Le déni de la représentation banale, la lassitude devant les récits préconformés ont conduit Duras à adopter une conception passive de l'écriture, proche de celle des surréalistes ou des romantiques, posture où elle se prétend « chambre d'écho » et semble attendre d'être visitée (au sens religieux du terme), par « le train de l'écrit qui passe par votre corps. Le traverse. » (Écrire). Ce qu'elle dit d'elle comme écrivain renvoie alors à ces états recherchés par le mystique, occupé à rejoindre seulement l'essentiel : « Mais cette absence, ou plutôt cette relégation de la vie personnelle, c'est aussi une passion. Même quand j'étais embarquée dans des histoires avant, si violentes qu'elles soient, ça a rarement remplacé cette autre passion de n'être rien qu'une sorte de mise à disposition totale vers le dehors. » (Les Lieux de Marguerite Duras).
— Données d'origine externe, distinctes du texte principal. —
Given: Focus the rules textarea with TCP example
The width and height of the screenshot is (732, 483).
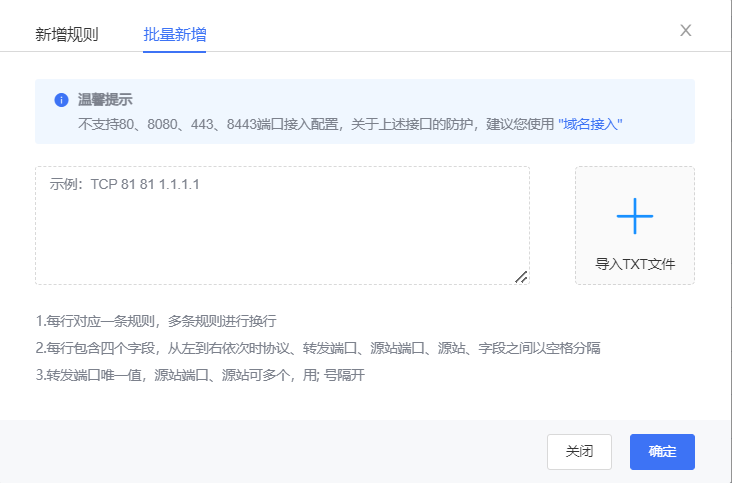Looking at the screenshot, I should pyautogui.click(x=282, y=225).
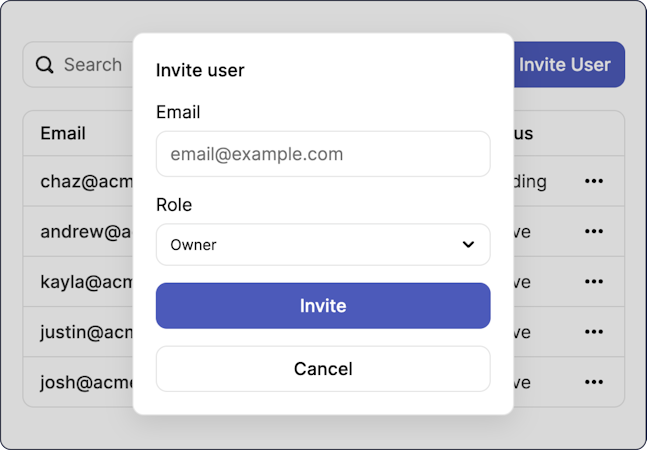This screenshot has height=450, width=647.
Task: Click Cancel to close the dialog
Action: [323, 369]
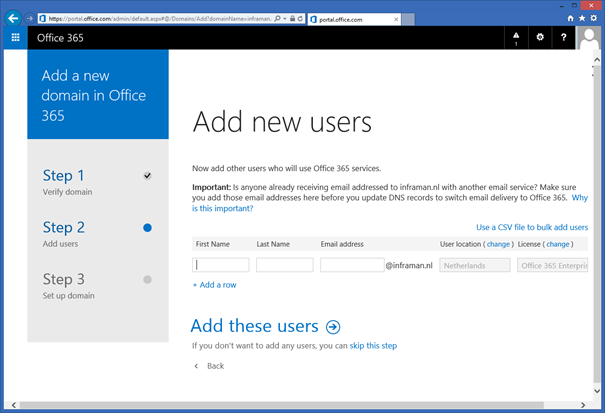Open the Netherlands user location box

(x=474, y=265)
Toujours l'écriture échappe, et fait échapper à soi (comme l'alcool, dira-t-elle) : « Je ne vois pas l'écrivain écrire pour tenter d'établir cette communication par le livre avec les autres hommes. Je le vois en proie à lui-même, dans ces lieux mouvants limitrophes de ceux de la passion (...) On est là au bout du monde, au bout de soi, dans un dépaysement incessant, dans une approche constante qui n'atteint pas. » (Les Yeux verts)
Le jeu des modèles éthiques et esthétiques, malgré – ou à cause de – la consécration réelle, et dans la sphère restreinte, et dans celle de plus large diffusion, autorise Duras, dans le recours à la vision romantique de l'écriture à reconquérir une sorte de dignité. Si l'écriture comme le pensaient Breton, Novalis et cie est dictée par l'être secret et prend, par là même rang de révélation sur le réel, elle est la seule connaissance authentique. La réception de l'œuvre – voulue ou non – par un public élargi a opéré une mutation des schèmes de pensée : l'image que se fait Duras de l'écriture comme geste est désormais sacralisée. Comment comprendre, sinon, le début de La Douleur et la transe visionnaire de « Sublime, forcément sublime » ?
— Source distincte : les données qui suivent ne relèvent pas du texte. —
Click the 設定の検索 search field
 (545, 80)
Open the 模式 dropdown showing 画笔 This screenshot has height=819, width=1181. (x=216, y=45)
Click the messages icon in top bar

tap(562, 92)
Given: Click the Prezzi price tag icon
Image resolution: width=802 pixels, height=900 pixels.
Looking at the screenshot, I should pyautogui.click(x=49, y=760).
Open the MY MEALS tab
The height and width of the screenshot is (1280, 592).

« Une écriture de mots seuls »
Ces grands textes litaniques, qui jouent comme échos de la prose incantatoire, ou comme affadissement des grands alexandrins raciniens, Duras les accentue encore en marquant l'écriture comme physiquement, en soumettant les phrases à un rythme, à un souffle en mouvement. Écriture courante, proche parfois du langage parlé, constituée de phrases nominales, avec une syntaxe cassée et des mots manquants : « Ils passent. Ensemble. Seuls (...). Transhumance sereine, organique vers. » Elle déclarera dans Écrire : « Une écriture brève, sans grammaire, une écriture de mots seuls. Des mots sans grammaire de soutien. Égarés. Là, écrits. Et quittés aussitôt. » Mais dans les dialogues, comme dans les récits, surgit une prose poétique où compte seule la musicalité des noms (et la disposition particulière des segments de phrases sur la page), où la surexploitation de l'oxymore produit des effets de fulguration : « je vois sans voir » (Le Navire Night) « elle n'entend que l'inaudible » (La Femme du Gange). Ou encore, ceci : « vous voyez, il en serait comme de votre sourire mais perdu, introuvable après qu'il a eu lieu. Comme de votre corps mais disparu, comme d'un amour mais sans vous et sans moi. » (Écrire).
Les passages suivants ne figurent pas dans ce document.